Wrongly interpreting unwanted dog behaviours (e.g., barking or growling) as dominance may in fact lead to aggressive behaviours.

This is because many aggressive problems, even those that seem to relate to resource guarding, are in fact caused by underlying fear or anxiety. Punishing (or ‘correcting’) the dogs for such behaviours can then make the problem worse because it increases the underlying fear or anxiety. So, will a shock collar help your aggressive dog? The answer is: definitely not. 

Myth #2. A trained dog doesn’t bite. 

No, aggression is not an obedience problem. Or at least, training is no guarantee that a dog won’t bite. Training is often promoted as a strategy to reduce dog bites, but one study showed that in 66% of cases where a dog had bitten a child, the dog had previously attended obedience classes. 

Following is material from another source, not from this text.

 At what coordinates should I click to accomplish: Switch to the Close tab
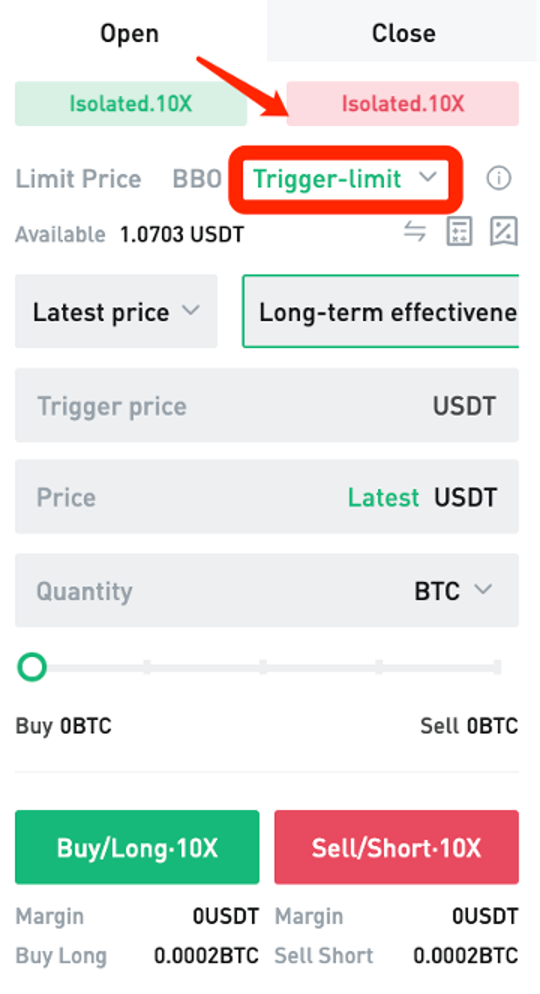pos(403,33)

But the story is a little more nuanced. This is science, so there are never any black and white answers. Sorry! Other studies have shown that obedient dogs are less aggressive. But this is not necessarily a causal relationship. It could simply be that aggressive dogs are less likely to obey, irrespective of whether they are trained or not. 

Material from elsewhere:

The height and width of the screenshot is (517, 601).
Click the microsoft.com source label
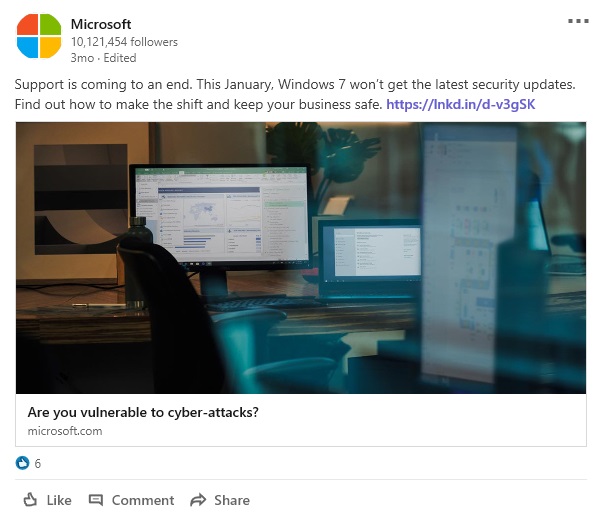(x=65, y=431)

Image by Simon Gatdula from Pixabay

The training method that you use may also affect your dog’s aggressive behaviour. Dogs that are trained with aversive training methods  seem to be more aggressive. Aversive training methods rely on negative reinforcement and punishment, such as shock collars, hitting, kicking or pushing the dog and ‘alpha rolls’. 
On the other hand, dogs that are trained with reward-based methods are less likely to be aggressive. Reward-based methods use something that the dog wants, such as a treat or verbal praise, to reward the dog for showing the desired behaviour. But again, there is no evidence of a causal relationship between training method and aggression.

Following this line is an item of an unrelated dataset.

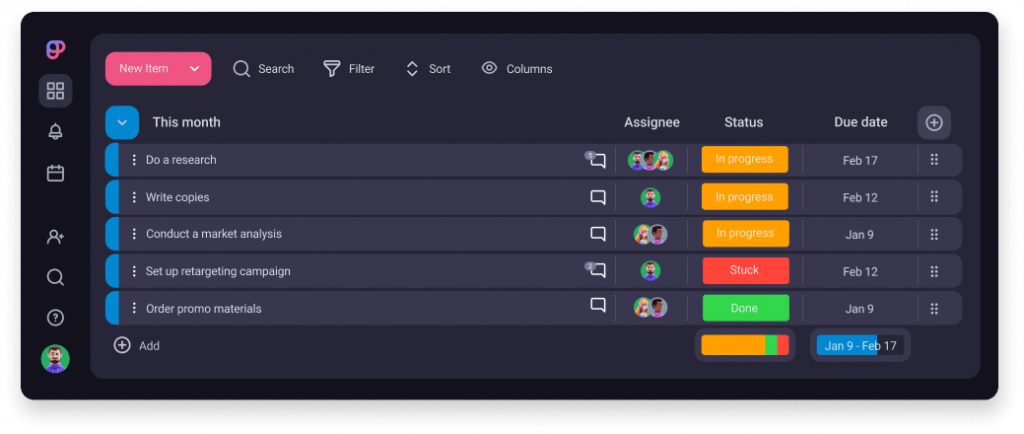Image resolution: width=1024 pixels, height=434 pixels.
Task: Open three-dot menu for Do a research
Action: tap(134, 160)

Perhaps owners of aggressive dogs are simply more desperate for a solution and are therefore more likely to use aversive training methods, and it has nothing to do with the training method per se. However, one thing that is clear, is that:

Aversive training methods lead to poor welfare

So definitely stick to reward-based training methods. 

What is also interesting, is that owners of the most aggressive dogs do not use a consistent training method. It is possible that the inconsistency in training methods led to uncertainty or anxiety in the dogs, which in turn led to aggressive behaviour. But then again, it is also possible that this finding merely suggests that owners tried a variety of training methods to modify aggressive behaviour. 

In short, it is definitely a good idea to train your dog with reward-based methods, but it is not a guarantee that your dog won’t bite. 

Myth #3. My dog would never bite a child 

Image by HG-Fotografie from Pixabay

Let me save you some reading: any dog can bite when they are pushed to their limit.

Your dog is the cutest and you love him to bits, right? And you’re convinced he wouldn’t hurt a fly. But how can you be so sure? 

The problem is that children – and even adults – are really bad at reading dogs’ body language. Dogs usually tell you very clearly that they are not comfortable with a situation, see the canine ladder of aggression picture below on the left of the screen. Let’s say that a child is hugging your dog and your dog does not like this. Early on, she will give some subtle signs of discomfort, such as yawning, blinking and nose licking. Sometimes owners interpret these behaviours wrongly as the dog being tired. But no, this is a first warning sign that your dog is not happy with whatever is going on.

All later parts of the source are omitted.